Kemudian, pajak kripto sebesar Rp838,56 miliar, pajak fintech (P2P lending) sebesar Rp2,27 triliun, dan pajak yang dipungut oleh pihak lain atas transaksi pengadaan barang dan/atau jasa melalui Sistem Informasi Pengadaan Pemerintah (pajak SIPP) sebesar Rp2,18 triliun.
Sementara itu sampai dengan Juli 2024, pemerintah telah menunjuk 174 pelaku usaha PMSE yang telah ditunjuk menjadi pemungut PPN.

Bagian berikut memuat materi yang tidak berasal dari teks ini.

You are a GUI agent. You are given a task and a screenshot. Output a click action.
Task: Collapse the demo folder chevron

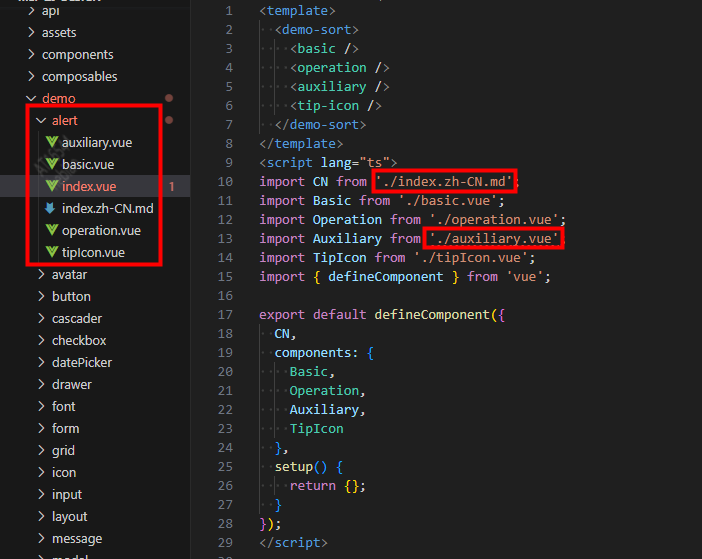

“Penunjukan di bulan Juli 2024 yaitu PT Final Impian Niaga dan Niantic International Ltd. Pembetulan di bulan Juli 2024 yaitu Elsevier B.V, Lexisnexis Risk Solutions FL Inc., EZVIZ International Limited, dan DeepL SE,” ujar Direktur Penyuluhan, Pelayanan, dan Hubungan Masyarakat DJP Dwi Astuti dalam keterangan resmi, Jumat (9/8).
Dari keseluruhan pemungut yang telah ditunjuk, 163 PMSE telah melakukan pemungutan dan penyetoran PPN PMSE sebesar Rp21,47 triliun.
“Jumlah tersebut berasal dari Rp731,4 miliar setoran tahun 2020, Rp3,90 triliun setoran tahun 2021, Rp5,51 triliun setoran tahun 2022, Rp6,76 triliun setoran tahun 2023, dan Rp4,57 triliun setoran tahun 2024,” jelas Dwi.
Dalam menciptakan keadilan bagi para pelaku usaha digital dan konvensional, pemerintah disebut telah mengatur penunjukan pelaku usaha PMSE lainnya untuk memungut PPN sesuai dengan Peraturan Menteri Keuangan Nomor 60/PMK.03/2022.
Dalam peraturan tersebut, pelaku usaha yang telah ditunjuk wajib memungut PPN dengan tarif 11 persen atas produk digital yang dijual di Indonesia.
"Pemerintah masih akan terus menunjuk para pelaku usaha PMSE yang melakukan penjualan produk maupun pemberian layanan digital dari luar negeri kepada konsumen di Indonesia,” pungkasnya.